• _Aim of the task_
The line with "You are a computer-use", the line with "Instruction: Open the Project dropdown", and all lines between them in the material below: return these exactly, and no others.

• _Working data_
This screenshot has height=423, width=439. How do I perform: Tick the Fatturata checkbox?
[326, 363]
---
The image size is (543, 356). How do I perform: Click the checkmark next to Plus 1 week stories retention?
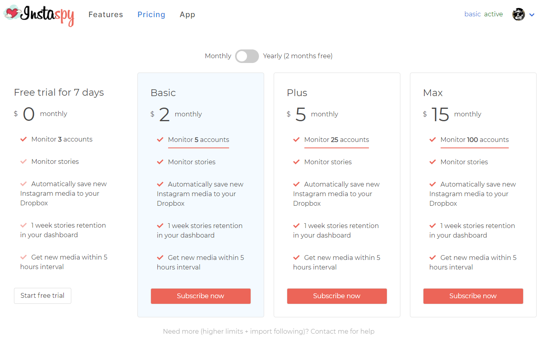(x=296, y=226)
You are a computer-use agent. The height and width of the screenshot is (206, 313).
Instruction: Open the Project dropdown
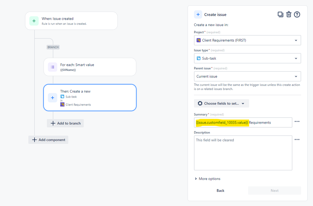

• _Task solution_
You are a computer-use agent. The height and width of the screenshot is (206, 313).
Instruction: Open the Project dropdown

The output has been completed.